Sunday, May 31, 2015

Food waste

The issue du jour, it seems, is food waste. How ridiculous that households are encouraged not to let a scrap go to waste, when many big corporations are throwing out tonnes of perfectly good food every day and many even going so far as to lock their bins.

It's the same irony that sees some of us riding bicycles to save petrol when companies are opening new airlines and oil drills; that discourages us from taking long showers or leaving the tap on while we brush our teeth when households use only a fraction of the water used for animal agriculture. (Here and here.)
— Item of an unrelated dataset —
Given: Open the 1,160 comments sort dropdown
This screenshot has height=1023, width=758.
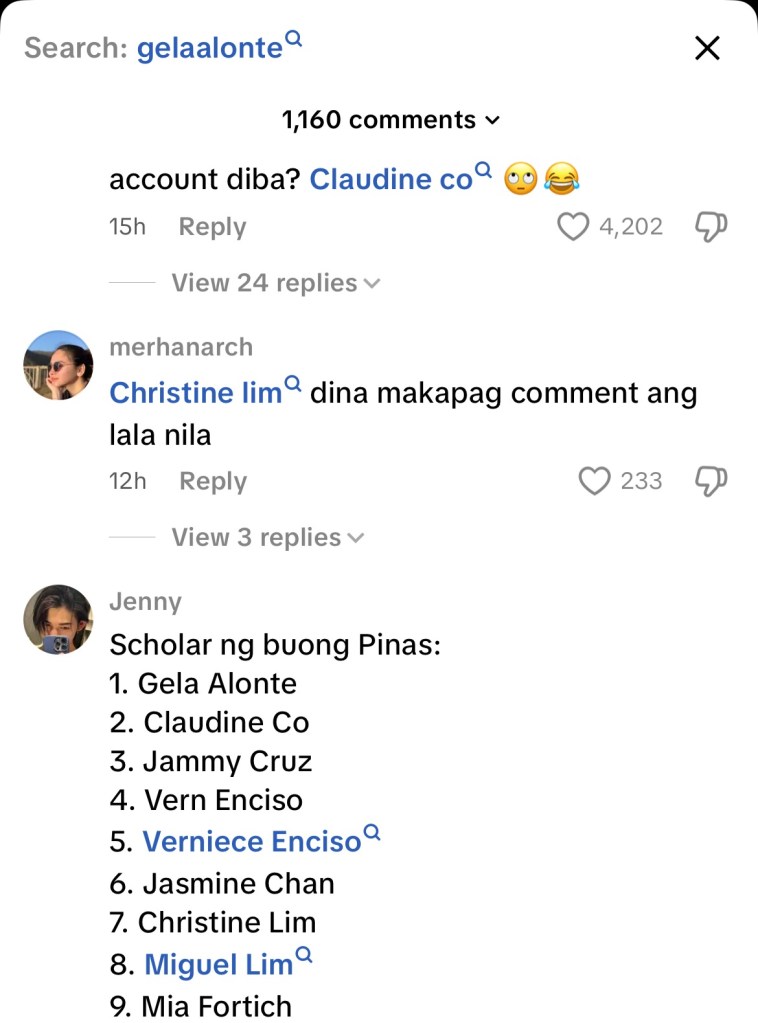Looking at the screenshot, I should 390,120.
France is a step ahead, as I've written about earlier (the clever ugly produce marketing) and as this recent article investigates. 'French supermarkets will be banned from throwing away or destroying unsold food and must instead donate it to charities or for animal feed, under a law set to crack down on food waste.' Here's hoping that New Zealand follows suit and introduces similar policies. This article lists some companies' policies on food waste… shame it doesn't mention the bakery where I used to work, which sold on half its leftovers to pig farms, and put the other half into locked skips, filmed on camera so that they could be sure no one was getting their products for free. Name em and shame em, I say. Pandoro Bakery, sort your shit out!
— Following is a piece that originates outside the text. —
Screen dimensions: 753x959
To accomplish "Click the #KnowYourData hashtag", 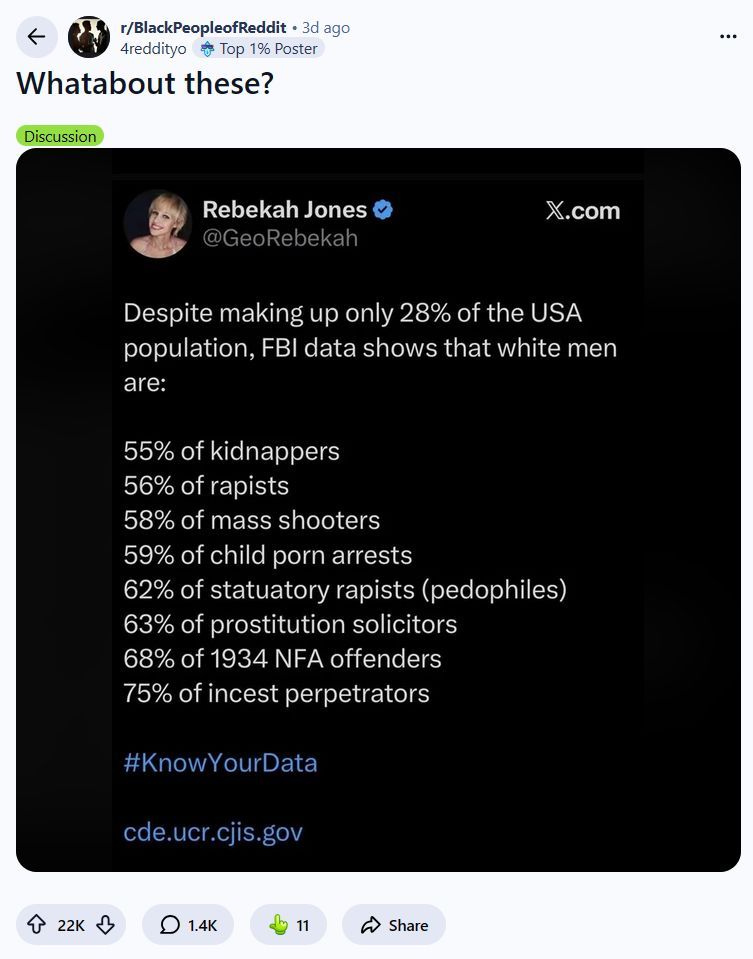I will click(x=220, y=763).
When I was living in France in 2013 not a single scrap of food from our household would go to waste. Even if there were just two bites of a salad or stew left, they would go in a container in the fridge - never the bin - and someone would make sure to eat them the next day. The last resort was the compost bin, and the compost went into the prolific vegetable garden. This philosophy has become second nature for me and I'm still horrified when I see friends and family here in NZ tipping uneaten leftovers into the bin - that would have gotten me scolded by my French host family. Then I remember the restaurants, cafes and supermarkets that are doing this on a much larger scale on a daily basis.

I'm not sure what this has to do with my art. Still working that one out. Something analogous, food = materiality, personal responsibility being dwarfed by corporate interests, like the one little artist's eco-friendly art practice up against the multitudes of massive companies using toxic chemicals by the tonne. I don't know. Yet.